We know the bureaucrats at CIA opposed the war and that when they were asked to check out the yellowcake story they sent a CIA functionary's spouse to try and discredit it. He obliged by hanging around his hotel for a few days, manifestly trying to avoid finding anything. Maybe he could have visited the mines or something?

Posted by Orrin Judd at June 27, 2004 11:49 PM
Comments

Y'know that whole deal with Wilson and his mission to Niger smelled like a pile of rotten fish when it hit the news. It's baffling to me why he was trusted with the task in the first place, and why the Bush administration allowed it in the second place.
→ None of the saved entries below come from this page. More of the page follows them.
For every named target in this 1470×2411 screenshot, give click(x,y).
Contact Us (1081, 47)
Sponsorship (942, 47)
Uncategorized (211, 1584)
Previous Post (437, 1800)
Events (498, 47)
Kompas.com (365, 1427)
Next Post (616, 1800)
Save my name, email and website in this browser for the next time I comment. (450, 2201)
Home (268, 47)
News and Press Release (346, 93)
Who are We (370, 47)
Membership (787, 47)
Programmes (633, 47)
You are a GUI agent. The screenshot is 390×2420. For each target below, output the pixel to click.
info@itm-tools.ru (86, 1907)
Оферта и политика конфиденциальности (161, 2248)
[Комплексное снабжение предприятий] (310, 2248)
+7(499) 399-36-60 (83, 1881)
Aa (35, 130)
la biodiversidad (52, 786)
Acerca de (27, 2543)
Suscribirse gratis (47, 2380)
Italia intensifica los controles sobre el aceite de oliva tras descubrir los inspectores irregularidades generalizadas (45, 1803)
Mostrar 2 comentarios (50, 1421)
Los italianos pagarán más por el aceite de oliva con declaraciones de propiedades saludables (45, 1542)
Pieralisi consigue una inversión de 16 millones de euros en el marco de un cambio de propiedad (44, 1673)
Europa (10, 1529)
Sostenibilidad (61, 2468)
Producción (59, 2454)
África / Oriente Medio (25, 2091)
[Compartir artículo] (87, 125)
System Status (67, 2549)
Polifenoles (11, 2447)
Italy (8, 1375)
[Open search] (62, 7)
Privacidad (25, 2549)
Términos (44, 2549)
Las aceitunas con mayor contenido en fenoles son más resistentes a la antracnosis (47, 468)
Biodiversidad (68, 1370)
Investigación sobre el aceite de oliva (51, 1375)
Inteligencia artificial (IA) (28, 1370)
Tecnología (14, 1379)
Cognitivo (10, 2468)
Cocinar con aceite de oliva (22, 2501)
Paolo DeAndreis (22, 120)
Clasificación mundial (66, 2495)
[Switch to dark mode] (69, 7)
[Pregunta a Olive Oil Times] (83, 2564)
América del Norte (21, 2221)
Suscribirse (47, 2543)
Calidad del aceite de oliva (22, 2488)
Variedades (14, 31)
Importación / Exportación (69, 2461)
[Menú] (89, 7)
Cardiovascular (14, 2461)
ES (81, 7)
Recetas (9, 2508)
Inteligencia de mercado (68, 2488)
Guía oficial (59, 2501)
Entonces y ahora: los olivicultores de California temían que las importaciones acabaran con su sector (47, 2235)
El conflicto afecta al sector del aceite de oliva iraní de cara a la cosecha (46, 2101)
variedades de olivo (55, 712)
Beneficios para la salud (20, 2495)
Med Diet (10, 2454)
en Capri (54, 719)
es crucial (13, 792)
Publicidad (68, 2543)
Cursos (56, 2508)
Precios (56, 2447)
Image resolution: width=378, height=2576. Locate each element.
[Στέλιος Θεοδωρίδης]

Posted by: at June 28, 2004 12:29 AM

oj,

Is the misspelling of "Plame" as "Palme" a deliberate thing? (I've seen it more than once on this blog, but never said anything until now.)

Posted by: James Haney at June 28, 2004 12:51 AM

You mean she's not related to Olaf?

Posted by: oj at June 28, 2004 8:11 AM

"Put the blame on [Plame ] boys. Put the blame on [Plame]."

Give him some credit; he attended some parties while there to do some covert intelligence gathering. Very clever spy stuff.

Posted by: genecis at June 28, 2004 1:16 PM

This information, along with the Iraq-Al Queda links now being "discovered", may be the beginning of the rope-a-dope to discredit the Dems leading up to the election.